The ceremony took place just moments after Lee delivered a speech which not only outlined her plans for the 225-year-old agency, but reminded people that the ascension is not the end of the journey for woman in tech.
“I’m deeply concerned that, 15 years into the 21st century, far too few women are getting into tech, and even fewer are staying in the field,” said Lee, noting, “There’s no doubt that women in tech face too many barriers to entry and success.”
The daughter of an electrical engineer, Lee grew up amid Silicon Valley startups and entrepreneurs and, with a knack for math and science, grew up with technology. “I built a Heath Kit radio in my living room. I didn’t realize it wasn’t what most girls do,” she told Mashable.
Lee eventually went on to study at MIT where she joined the prestigious school’s Artificial Intelligence Lab. Along the way, she found many mentors, though most were men. “Mentors do not only have to come from your gender,” said Lee, “You can learn from the opposite gender. If you wait for one of your gender, you may not find it,” she added.
After working at Fenwick and West Lee joined Google in 2003 as the company’s first head of Patents and Patent Strategy. At the time, Google was small enough that the company leadership” could “sit around a table and talk about issues.” And yes, that table included current Yahoo CEO Marissa Mayer, though Lee would not comment directly on her. By the time Lee left eight years later, her department had 700 employees.
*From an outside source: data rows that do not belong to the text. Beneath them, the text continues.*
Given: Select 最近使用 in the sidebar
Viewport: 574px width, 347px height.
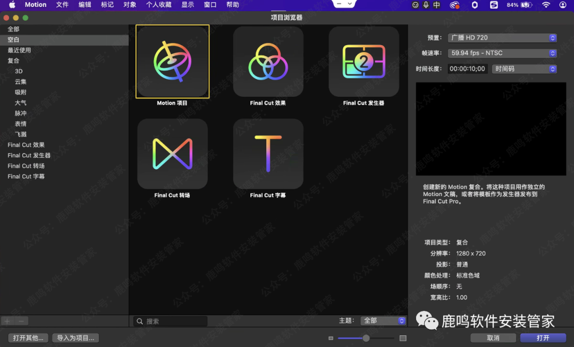Looking at the screenshot, I should coord(20,50).
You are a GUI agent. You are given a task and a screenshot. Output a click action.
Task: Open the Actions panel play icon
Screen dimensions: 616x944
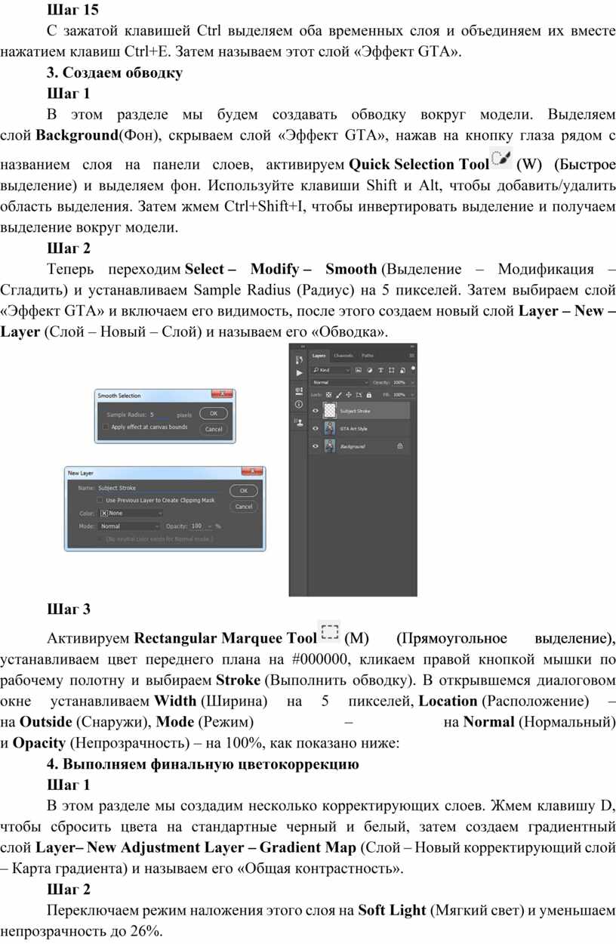(299, 373)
Lee, who in her role as USPTO deputy director has been effectively running the agency for over a year, plans now to push the USPTO into the 21st century in more ways than one, telling the audience that they will embrace crowd sourcing to ensure that application patents are unique and they will embrace big data and open source, as well.
As someone who watched the start-up community grow in Silicon Valley and as part of it at Google, she’s said she’s particularity sensitive to the challenges cash-strapped start-ups face when trying to secure patents or fight patent challenges. “[I’m] looking carefully at the patent system as a whole, I know that start-ups are especially vulnerable to abusive patent assertions,” said Lee.
“The USPTO has a lot of data on the applications that are files and who is filing them,” Lee told Mashable. “We have an initiative to make that all public in bulk downloadable forms.” Having all that data should, Lee believes, help entrepreneurs and inventors make better business decisions. Releasing this data is part of a larger effort by the USPTO and the Obama Administration, said Lee, for greater transparency.
Part of that effort does include education, Lee said the USPTO is opening four satellite offices in Dallas, Denver, Silicon Valley and Detroit where, she hopes, they can educate entrepreneurs and inventors on the work they do and the basics of intellectual property.
Of course, there is no denying that today is not only a big day for Lee, it’s an important one for women. Lee told us she’s “super excited” to be the first woman sworn into this position “in the country’s 250 year history.” And she believes SXSW is the absolute right place to hold her swearing-in ceremony. “This is not the normal way a swearing in occurs, but this is the innovation community. This shows the importance the Obama administration puts in innovation and intellectual property and how much the administration supports diversity and women in tech.”
For all that Director Lee has accomplished, she noted that one her most rewarding experiences as the head of the USPTO was working with the Girl Scouts to issue a new, patent-focused patch. “I was a Girl Scout … I remember patches for first aid and sewing, I do not remember one for innovation and intellectual property.”